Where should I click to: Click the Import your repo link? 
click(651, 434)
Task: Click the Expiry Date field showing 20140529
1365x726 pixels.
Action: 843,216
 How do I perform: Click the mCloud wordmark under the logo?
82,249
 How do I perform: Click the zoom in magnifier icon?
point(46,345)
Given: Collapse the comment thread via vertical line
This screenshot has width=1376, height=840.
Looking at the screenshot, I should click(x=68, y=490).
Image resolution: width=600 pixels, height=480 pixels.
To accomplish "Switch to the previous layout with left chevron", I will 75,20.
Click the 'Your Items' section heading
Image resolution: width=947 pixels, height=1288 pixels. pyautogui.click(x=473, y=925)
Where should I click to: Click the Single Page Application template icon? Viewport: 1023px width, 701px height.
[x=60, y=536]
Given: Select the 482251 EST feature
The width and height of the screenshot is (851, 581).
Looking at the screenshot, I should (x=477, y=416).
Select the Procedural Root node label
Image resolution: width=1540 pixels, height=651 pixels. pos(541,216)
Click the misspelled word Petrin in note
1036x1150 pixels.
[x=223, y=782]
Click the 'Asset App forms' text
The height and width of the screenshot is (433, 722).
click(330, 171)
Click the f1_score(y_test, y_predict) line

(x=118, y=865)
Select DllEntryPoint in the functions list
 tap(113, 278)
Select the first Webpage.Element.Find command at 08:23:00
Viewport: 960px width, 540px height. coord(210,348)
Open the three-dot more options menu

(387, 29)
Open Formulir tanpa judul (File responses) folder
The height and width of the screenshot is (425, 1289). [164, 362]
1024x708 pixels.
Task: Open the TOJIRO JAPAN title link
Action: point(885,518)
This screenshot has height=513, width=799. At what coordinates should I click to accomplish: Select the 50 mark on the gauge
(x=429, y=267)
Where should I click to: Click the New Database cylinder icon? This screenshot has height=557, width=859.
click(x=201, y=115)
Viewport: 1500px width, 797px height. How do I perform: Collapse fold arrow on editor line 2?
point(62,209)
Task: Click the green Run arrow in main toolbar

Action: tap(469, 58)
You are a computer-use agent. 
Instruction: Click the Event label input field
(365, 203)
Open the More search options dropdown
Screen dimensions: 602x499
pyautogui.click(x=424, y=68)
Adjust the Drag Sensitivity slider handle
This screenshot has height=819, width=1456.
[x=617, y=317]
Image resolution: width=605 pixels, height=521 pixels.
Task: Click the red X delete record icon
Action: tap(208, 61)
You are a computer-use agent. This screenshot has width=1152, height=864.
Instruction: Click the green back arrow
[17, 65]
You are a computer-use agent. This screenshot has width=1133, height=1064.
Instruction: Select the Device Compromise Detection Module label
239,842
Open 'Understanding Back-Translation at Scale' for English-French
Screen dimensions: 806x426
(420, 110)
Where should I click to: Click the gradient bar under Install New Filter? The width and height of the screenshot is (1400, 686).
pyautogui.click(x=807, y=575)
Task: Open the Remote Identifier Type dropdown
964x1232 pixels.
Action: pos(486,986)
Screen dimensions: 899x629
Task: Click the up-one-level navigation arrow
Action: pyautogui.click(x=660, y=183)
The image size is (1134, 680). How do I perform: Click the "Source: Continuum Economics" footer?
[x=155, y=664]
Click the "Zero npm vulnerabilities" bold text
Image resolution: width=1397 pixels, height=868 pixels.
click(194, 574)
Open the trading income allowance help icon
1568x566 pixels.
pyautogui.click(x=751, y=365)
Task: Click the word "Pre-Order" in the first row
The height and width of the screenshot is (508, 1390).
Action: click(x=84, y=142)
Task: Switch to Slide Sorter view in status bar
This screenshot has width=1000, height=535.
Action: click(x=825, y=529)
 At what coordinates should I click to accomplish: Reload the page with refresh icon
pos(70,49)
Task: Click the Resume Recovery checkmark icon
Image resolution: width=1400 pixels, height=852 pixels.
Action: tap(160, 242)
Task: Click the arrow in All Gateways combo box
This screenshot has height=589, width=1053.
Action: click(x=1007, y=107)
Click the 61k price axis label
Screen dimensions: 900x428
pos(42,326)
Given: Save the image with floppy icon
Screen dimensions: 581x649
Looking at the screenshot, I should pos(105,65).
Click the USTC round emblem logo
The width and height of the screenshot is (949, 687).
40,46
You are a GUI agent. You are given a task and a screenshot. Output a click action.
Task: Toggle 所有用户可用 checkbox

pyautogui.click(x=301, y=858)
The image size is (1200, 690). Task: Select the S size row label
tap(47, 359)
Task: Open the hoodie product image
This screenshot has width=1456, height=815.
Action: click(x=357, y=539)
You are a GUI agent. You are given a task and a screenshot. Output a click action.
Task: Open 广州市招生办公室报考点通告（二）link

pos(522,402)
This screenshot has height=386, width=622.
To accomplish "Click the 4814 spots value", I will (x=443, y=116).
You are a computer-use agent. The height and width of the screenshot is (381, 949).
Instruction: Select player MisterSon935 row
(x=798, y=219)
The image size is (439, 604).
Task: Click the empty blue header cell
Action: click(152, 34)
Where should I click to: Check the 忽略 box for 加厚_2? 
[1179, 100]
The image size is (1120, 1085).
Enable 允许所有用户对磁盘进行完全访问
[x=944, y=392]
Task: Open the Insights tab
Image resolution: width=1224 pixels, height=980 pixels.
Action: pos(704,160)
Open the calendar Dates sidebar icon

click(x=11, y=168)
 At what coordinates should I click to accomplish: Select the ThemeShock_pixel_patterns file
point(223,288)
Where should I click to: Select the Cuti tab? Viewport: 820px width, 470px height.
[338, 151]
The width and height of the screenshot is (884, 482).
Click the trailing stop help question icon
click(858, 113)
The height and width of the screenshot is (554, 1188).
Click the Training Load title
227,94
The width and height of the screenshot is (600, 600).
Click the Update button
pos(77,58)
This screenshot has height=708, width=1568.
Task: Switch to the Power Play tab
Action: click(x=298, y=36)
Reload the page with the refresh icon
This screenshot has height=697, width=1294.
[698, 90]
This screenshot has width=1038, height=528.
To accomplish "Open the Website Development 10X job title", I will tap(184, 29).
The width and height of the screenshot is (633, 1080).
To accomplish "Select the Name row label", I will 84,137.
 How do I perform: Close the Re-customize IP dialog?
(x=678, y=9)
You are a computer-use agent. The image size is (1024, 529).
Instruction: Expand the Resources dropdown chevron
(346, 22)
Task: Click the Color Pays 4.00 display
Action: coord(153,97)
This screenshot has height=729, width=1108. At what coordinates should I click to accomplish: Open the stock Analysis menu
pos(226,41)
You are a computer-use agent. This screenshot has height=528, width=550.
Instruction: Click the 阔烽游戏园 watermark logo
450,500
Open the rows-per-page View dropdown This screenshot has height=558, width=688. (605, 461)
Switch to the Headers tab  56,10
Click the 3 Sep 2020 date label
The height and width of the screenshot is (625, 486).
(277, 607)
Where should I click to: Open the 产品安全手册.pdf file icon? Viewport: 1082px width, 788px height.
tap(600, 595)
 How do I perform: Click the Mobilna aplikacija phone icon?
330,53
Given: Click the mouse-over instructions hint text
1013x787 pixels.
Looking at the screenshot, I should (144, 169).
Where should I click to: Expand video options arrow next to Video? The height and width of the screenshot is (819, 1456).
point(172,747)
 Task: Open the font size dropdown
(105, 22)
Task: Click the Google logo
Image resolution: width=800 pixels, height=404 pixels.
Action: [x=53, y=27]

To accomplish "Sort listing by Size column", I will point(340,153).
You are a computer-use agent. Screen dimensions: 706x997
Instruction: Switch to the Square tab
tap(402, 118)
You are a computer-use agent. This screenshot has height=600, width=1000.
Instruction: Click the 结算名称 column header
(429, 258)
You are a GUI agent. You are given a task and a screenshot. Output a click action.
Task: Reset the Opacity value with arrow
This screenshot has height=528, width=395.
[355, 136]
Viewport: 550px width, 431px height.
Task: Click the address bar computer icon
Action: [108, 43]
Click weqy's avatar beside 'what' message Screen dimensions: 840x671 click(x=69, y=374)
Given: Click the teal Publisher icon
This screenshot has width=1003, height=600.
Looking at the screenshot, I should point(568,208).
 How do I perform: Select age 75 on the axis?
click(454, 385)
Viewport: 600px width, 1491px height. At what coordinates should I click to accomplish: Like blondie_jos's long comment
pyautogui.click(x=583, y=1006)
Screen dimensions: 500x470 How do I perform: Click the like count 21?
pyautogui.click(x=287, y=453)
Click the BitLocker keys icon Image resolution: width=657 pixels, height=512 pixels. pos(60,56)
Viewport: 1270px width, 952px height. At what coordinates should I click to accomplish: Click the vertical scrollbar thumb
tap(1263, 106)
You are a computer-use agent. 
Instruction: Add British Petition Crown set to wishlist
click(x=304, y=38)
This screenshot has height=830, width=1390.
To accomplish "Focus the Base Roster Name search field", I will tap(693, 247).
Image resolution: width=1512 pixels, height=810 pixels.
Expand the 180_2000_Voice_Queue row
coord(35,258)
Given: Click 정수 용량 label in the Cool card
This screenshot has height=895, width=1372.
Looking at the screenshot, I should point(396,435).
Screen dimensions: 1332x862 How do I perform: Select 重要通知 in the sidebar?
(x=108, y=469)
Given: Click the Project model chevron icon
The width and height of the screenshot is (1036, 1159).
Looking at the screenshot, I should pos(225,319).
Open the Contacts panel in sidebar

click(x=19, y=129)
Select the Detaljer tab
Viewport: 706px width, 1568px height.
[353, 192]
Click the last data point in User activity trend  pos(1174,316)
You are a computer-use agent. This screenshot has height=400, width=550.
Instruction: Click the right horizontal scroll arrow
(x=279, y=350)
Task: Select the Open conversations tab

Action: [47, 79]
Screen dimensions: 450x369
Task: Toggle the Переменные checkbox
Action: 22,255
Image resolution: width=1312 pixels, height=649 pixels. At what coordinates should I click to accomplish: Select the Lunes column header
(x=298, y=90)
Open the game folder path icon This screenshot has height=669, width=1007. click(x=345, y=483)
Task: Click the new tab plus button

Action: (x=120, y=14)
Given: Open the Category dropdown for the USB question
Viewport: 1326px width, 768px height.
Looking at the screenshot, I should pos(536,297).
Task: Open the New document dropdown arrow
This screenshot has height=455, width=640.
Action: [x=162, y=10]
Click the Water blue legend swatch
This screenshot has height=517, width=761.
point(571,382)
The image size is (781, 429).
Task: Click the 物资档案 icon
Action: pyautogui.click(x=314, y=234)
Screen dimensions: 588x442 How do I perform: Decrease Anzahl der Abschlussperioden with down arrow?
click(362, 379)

* AIM OF THE EXERCISE: Exactly as written, repeat each line from the beginning of the data above to the line containing "Given: Collapse the", inclusive.

* EXERCISE RESPONSE:
Where should I click to: Click the Import your repo link? 
click(651, 434)
Task: Click the Expiry Date field showing 20140529
1365x726 pixels.
Action: 843,216
 How do I perform: Click the mCloud wordmark under the logo?
82,249
 How do I perform: Click the zoom in magnifier icon?
point(46,345)
Given: Collapse the comment thread via vertical line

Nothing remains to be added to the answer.